Pixel coordinate grounding data:
##########

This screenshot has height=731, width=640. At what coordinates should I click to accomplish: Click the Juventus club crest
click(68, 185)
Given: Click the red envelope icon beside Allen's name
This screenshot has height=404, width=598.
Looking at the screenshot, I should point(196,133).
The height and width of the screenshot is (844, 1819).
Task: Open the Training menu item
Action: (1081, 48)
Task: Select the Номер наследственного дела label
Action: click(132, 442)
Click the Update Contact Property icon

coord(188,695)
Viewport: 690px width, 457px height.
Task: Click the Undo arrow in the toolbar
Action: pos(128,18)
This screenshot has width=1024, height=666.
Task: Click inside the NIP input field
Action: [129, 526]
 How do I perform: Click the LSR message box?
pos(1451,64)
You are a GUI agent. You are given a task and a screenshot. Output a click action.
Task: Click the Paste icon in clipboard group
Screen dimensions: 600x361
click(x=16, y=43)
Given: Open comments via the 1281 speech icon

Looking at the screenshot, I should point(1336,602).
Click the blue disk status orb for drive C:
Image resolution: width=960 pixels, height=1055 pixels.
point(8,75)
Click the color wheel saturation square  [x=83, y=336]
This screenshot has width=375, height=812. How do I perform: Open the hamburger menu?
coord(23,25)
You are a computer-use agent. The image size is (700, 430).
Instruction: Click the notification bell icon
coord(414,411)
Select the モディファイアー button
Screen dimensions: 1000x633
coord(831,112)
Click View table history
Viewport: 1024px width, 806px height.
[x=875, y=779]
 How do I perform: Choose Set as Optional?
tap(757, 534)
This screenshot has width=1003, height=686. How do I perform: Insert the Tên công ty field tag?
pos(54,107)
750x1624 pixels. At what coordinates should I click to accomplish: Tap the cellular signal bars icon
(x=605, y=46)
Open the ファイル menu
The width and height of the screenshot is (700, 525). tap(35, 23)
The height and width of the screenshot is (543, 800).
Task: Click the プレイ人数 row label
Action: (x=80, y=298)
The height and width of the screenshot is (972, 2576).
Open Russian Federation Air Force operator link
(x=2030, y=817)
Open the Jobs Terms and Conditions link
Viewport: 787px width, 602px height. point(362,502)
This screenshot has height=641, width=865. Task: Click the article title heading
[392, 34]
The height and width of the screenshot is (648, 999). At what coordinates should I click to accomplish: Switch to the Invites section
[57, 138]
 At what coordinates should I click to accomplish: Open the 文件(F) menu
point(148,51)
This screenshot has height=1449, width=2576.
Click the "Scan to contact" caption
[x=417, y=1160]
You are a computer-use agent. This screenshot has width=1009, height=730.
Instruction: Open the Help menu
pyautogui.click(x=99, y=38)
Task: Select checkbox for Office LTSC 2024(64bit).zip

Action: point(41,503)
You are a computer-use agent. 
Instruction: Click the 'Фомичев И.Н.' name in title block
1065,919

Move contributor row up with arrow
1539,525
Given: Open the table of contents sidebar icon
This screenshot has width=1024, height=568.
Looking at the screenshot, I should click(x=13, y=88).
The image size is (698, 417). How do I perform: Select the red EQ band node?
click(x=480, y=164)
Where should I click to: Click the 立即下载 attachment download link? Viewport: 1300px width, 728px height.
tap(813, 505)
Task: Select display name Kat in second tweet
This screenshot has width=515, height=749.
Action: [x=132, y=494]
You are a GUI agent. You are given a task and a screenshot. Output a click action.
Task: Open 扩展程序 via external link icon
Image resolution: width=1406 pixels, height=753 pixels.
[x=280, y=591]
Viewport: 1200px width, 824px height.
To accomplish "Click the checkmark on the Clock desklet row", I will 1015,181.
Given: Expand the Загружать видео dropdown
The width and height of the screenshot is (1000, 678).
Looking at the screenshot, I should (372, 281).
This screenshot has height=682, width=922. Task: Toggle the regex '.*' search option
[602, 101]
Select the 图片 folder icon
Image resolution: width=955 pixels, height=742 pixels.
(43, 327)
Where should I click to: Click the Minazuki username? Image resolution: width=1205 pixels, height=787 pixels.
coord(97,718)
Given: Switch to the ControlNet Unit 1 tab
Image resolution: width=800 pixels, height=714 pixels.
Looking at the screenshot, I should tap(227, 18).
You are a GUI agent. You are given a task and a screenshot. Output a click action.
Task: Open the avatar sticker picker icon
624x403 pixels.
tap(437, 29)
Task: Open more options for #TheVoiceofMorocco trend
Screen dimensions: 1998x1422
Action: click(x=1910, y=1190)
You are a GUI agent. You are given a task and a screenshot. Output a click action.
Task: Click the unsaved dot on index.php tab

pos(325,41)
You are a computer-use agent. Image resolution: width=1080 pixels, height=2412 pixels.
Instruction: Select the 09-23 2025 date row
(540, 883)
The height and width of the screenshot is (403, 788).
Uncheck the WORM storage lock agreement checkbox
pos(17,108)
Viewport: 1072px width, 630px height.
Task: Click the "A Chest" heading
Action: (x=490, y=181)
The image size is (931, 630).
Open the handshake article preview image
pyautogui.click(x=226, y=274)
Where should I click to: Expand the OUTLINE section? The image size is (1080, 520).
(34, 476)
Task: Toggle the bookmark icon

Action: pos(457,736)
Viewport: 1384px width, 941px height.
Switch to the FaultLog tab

##########

Required action.
Each line carrying the string "computer" should be copied out from the entries.

Written solution.
You are a computer-use agent. The image size is (700, 430).
You are a computer-use agent. This screenshot has width=1009, height=730.
You are a computer-use agent. 
You are a computer-use agent. Image resolution: width=1080 pixels, height=2412 pixels.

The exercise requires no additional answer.